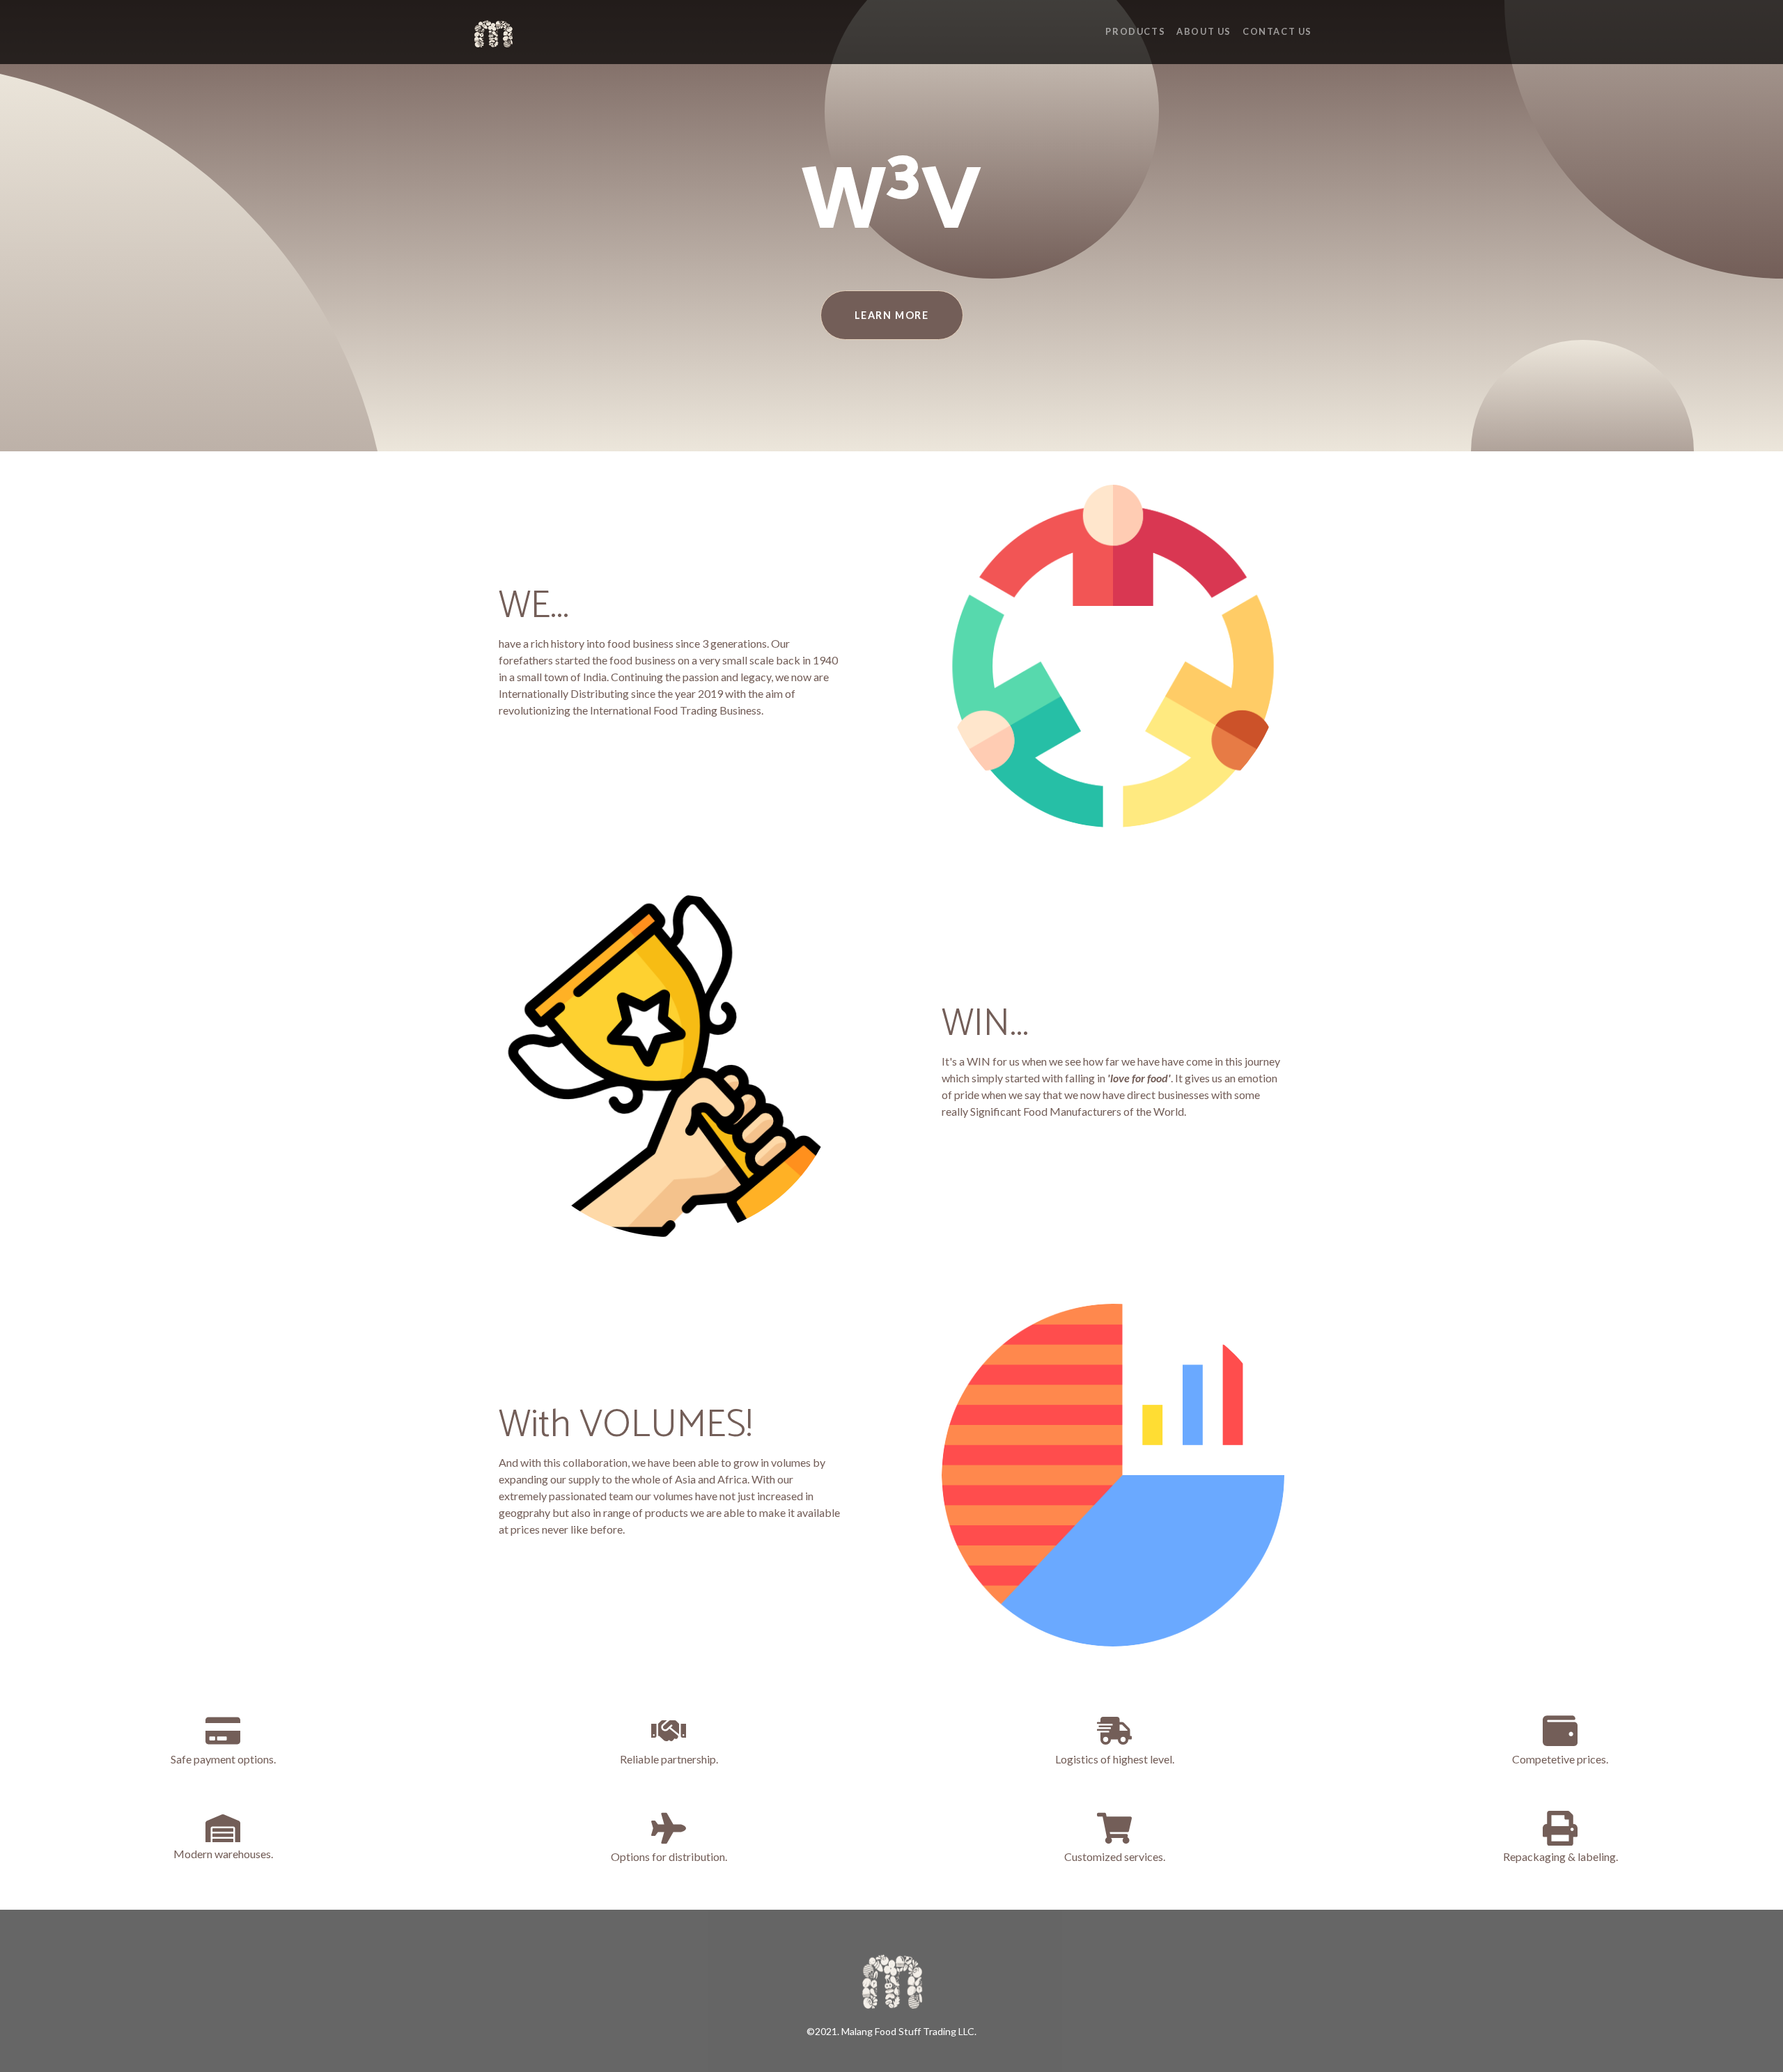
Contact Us (1277, 31)
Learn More (892, 315)
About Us (1203, 31)
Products (1135, 31)
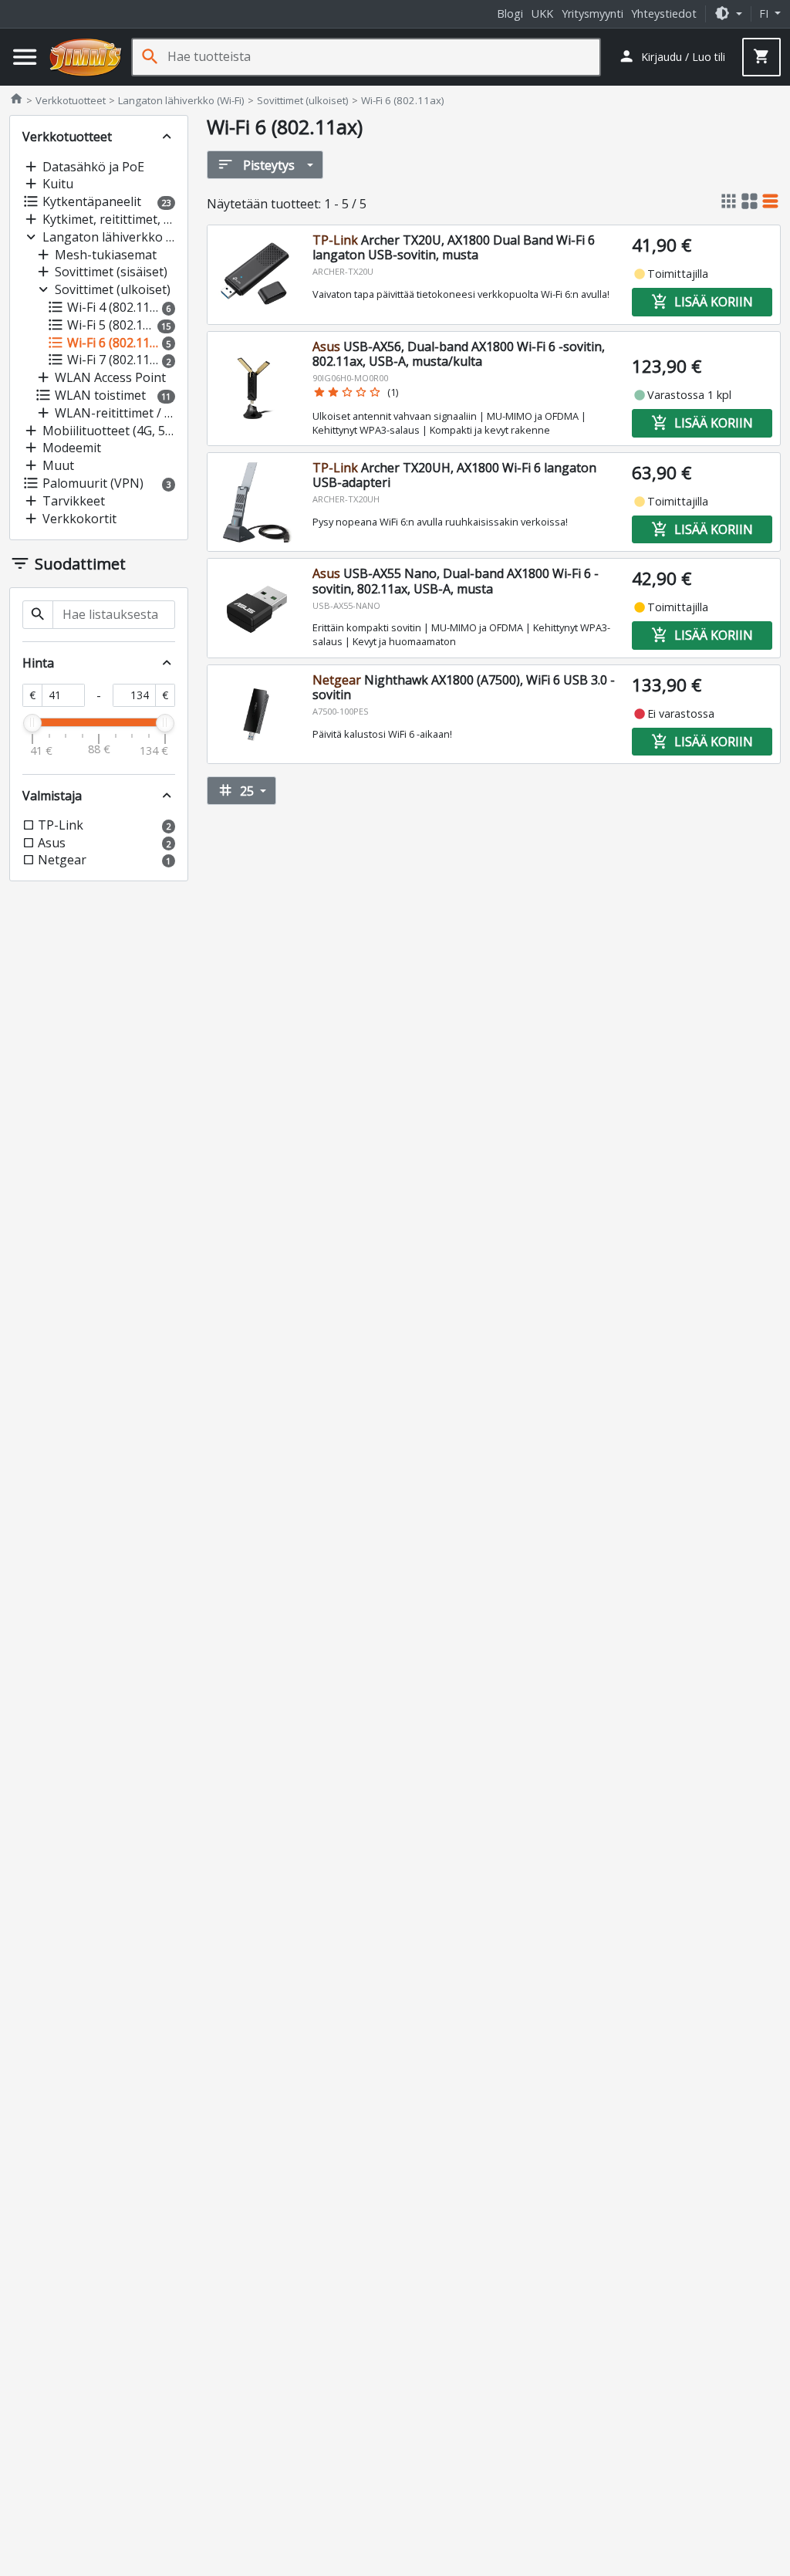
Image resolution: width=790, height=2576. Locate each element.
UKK (542, 13)
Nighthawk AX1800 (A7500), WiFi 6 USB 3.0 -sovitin (463, 687)
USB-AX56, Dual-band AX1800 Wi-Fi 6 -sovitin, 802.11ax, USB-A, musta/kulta (458, 354)
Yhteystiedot (664, 13)
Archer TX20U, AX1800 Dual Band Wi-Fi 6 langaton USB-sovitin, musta (453, 247)
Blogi (510, 13)
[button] (728, 13)
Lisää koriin (702, 301)
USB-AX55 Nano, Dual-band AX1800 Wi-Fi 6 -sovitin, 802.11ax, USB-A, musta (455, 581)
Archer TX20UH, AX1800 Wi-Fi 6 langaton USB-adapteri (454, 475)
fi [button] (765, 13)
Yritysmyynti (592, 13)
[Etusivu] (85, 57)
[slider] (32, 723)
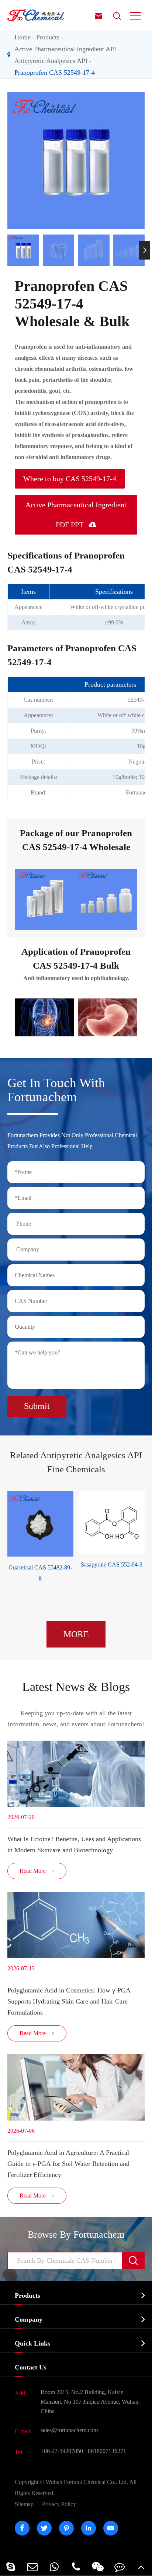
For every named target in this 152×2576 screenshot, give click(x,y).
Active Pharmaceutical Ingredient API (65, 49)
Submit (37, 1406)
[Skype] (11, 2567)
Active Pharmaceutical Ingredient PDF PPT (76, 515)
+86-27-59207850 (62, 2451)
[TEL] (76, 2567)
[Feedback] (119, 2567)
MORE (76, 1634)
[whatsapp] (54, 2567)
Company (28, 2319)
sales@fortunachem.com (69, 2430)
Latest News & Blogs (76, 1687)
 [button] (7, 250)
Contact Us (30, 2367)
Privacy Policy (59, 2504)
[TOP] (141, 2567)
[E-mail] (33, 2567)
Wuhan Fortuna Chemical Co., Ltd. (76, 2487)
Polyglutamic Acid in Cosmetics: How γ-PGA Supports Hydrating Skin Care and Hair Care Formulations (68, 2001)
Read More (37, 1871)
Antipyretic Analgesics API (50, 60)
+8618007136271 (105, 2451)
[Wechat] (97, 2567)
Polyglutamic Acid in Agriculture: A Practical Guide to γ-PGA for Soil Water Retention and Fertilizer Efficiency (68, 2163)
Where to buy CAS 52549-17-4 (69, 479)
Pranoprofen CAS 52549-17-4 (54, 72)
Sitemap (24, 2504)
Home (22, 37)
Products (47, 37)
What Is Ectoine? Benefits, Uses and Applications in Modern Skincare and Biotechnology (74, 1844)
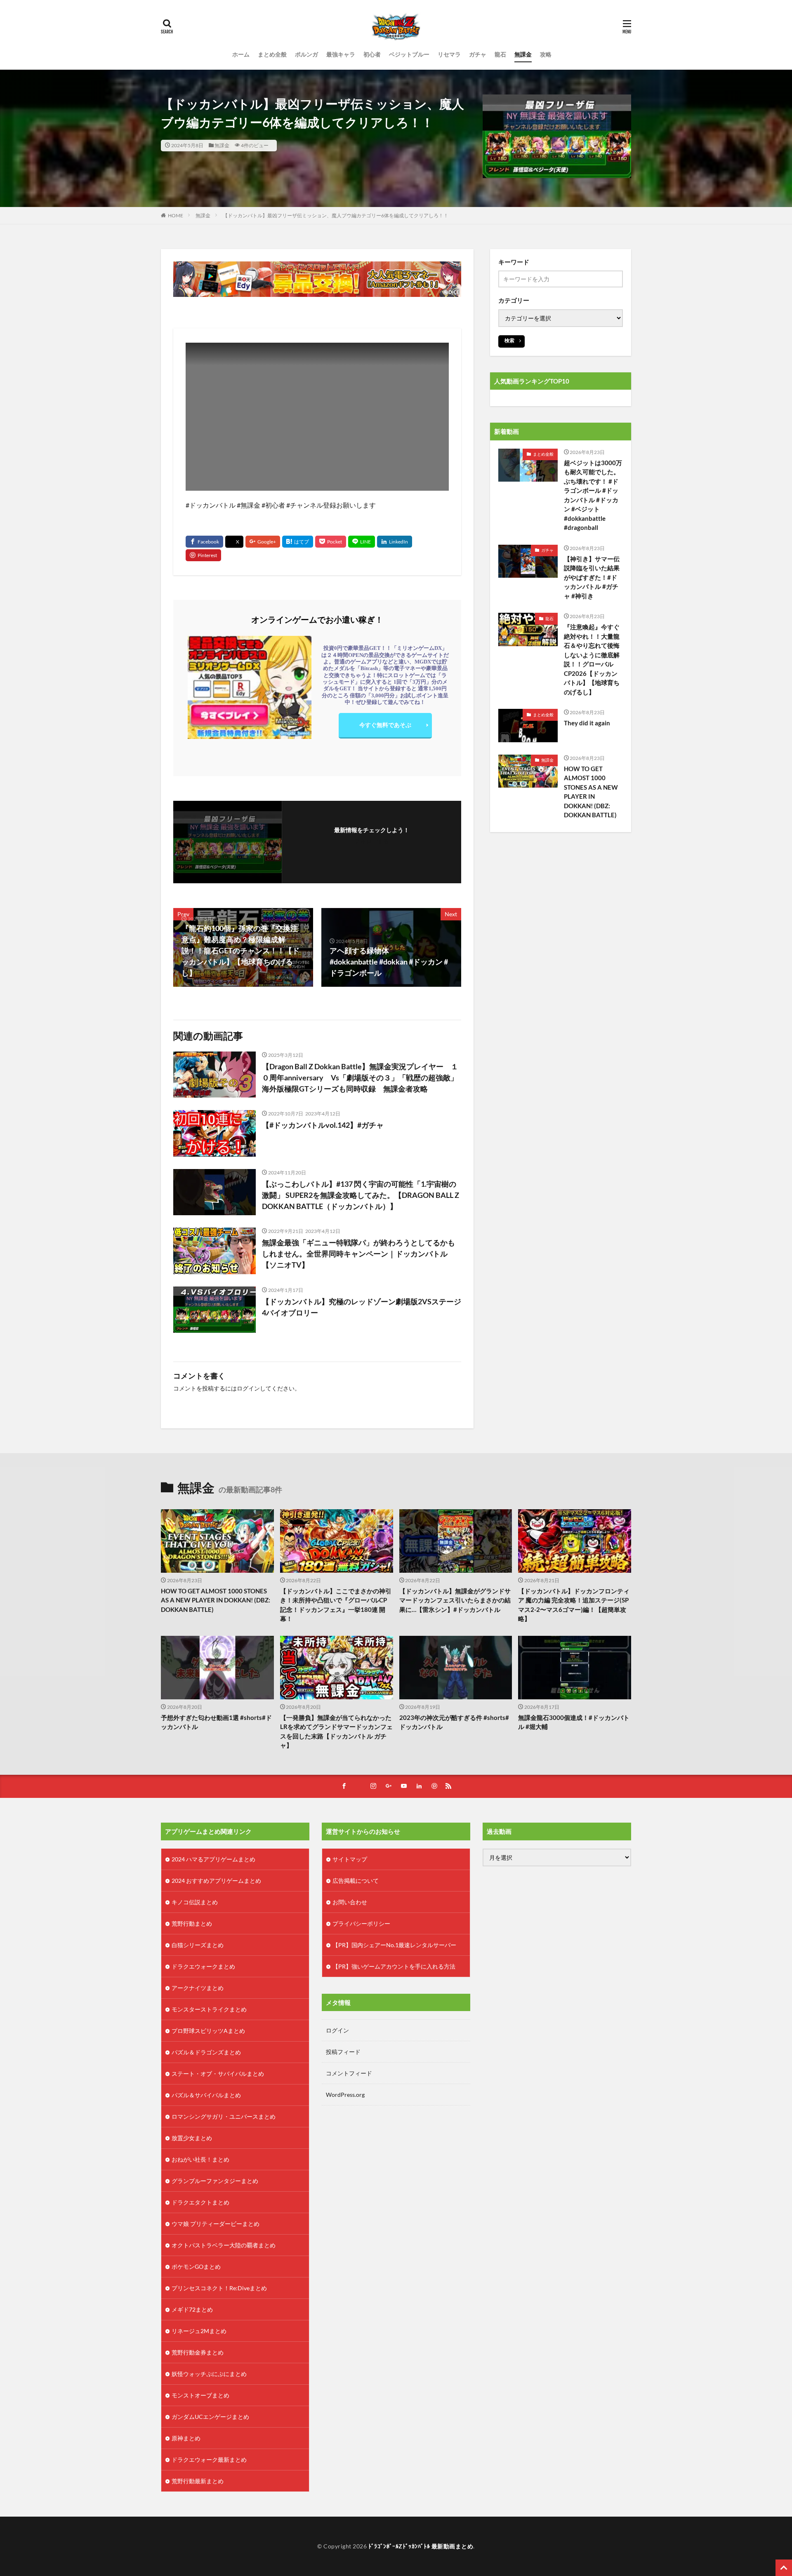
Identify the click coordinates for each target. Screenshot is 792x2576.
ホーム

◆ ◆ ◆ ◆ ◆

REQUIRED ACTION: Go through the records above, find every line with the word "each", and list those lines.

EXERCISE SOLUTION:
Image resolution: width=790, height=2576. Locate each element.
Identify the click coordinates for each target. Screenshot is 792x2576.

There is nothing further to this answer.